Николай нахмурился, вспоминая уроки.
— Нет… Кажется, нет. Он был православным. Оды духовные перелагал. В церковь ходил.
— Вот именно, — я поднял палец вверх. — Набожный человек. Русская душа. Постился, молился и крест носил. И при этом, Ваше Высочество, этот самый набожный христианин открыл закон сохранения материи. Он доказал, что у Венеры есть атмосфера. Он варил цветные стекла для мозаик, изучая химию. Он гонял электричество, изучая грозу.
Я видел, как в глазах Николая начинает проясняться. Истерика отступала, вытесняемая любопытством.
— Но как же… — пробормотал он. — Как он не боялся? Батюшка говорит…
— А вот что говорил сам Ломоносов, — я перебил его мягко, но настойчиво. — Запомните эти слова, Николай. Запомните на всю жизнь, как «Отче наш».
Я набрал в грудь воздуха и процитировал, стараясь вложить в каждое слово вес могильной плиты, которой можно придавить любое мракобесие:
— «Создатель дал роду человеческому две книги. В одной показал свое величество, в другой — Свою волю. Первая — видимый сей мир, Им созданный. Вторая — Священное Писание. Толкователи и проповедники Священного Писания показывают нам путь к блаженству, а изыскатели вещей натуральных показывают Божие могущество, премудрость и благость».
Я замолчал. В мастерской повисла тишина, нарушаемая лишь треском углей в печи.
Слова упали в благодатную почву. Я видел, как лицо Николая разглаживается. Уходит то страшное напряжение, которое сковывало его последние полчаса. Две книги. Не одна против другой, а две вместе. Это было просто. Это было гениально и это было спасением.
Он поднял на меня глаза. В них больше не было ужаса. Там было немое, детское облегчение.

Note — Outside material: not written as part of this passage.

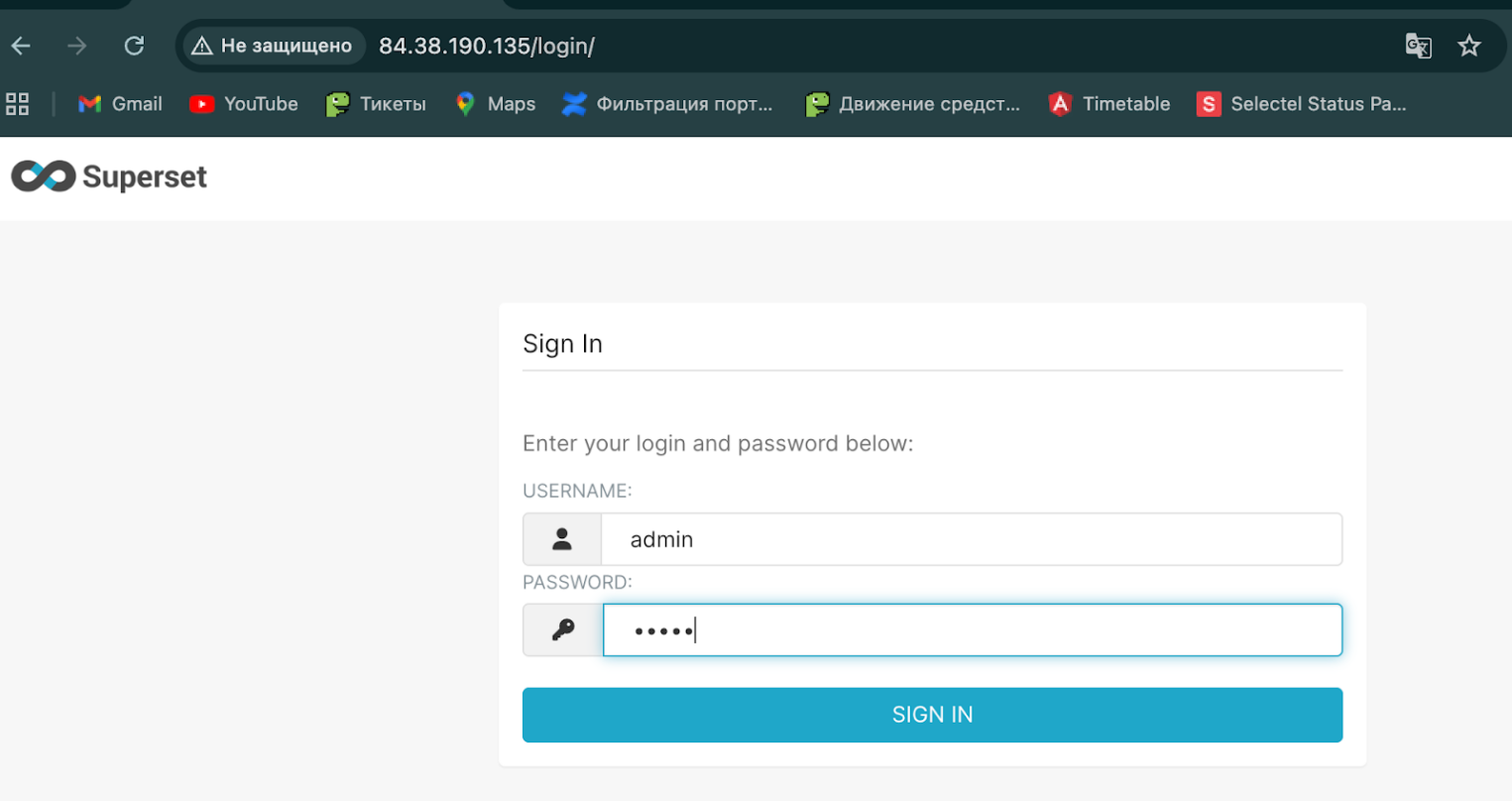Click the address bar URL 84.38.190.135/login/
1512x801 pixels.
coord(487,47)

— Две книги… — прошептал он. — Значит… изучать мир — это читать первую книгу?
— Всё правильно. Разве грех — читать книгу, которую написал Отец? — я встал и подошел к полке.
Там, среди напильников и каких-то склянок, стояла моя механическая птица. Та самая с пружинным сердцем, которую я собрал, когда он умирал.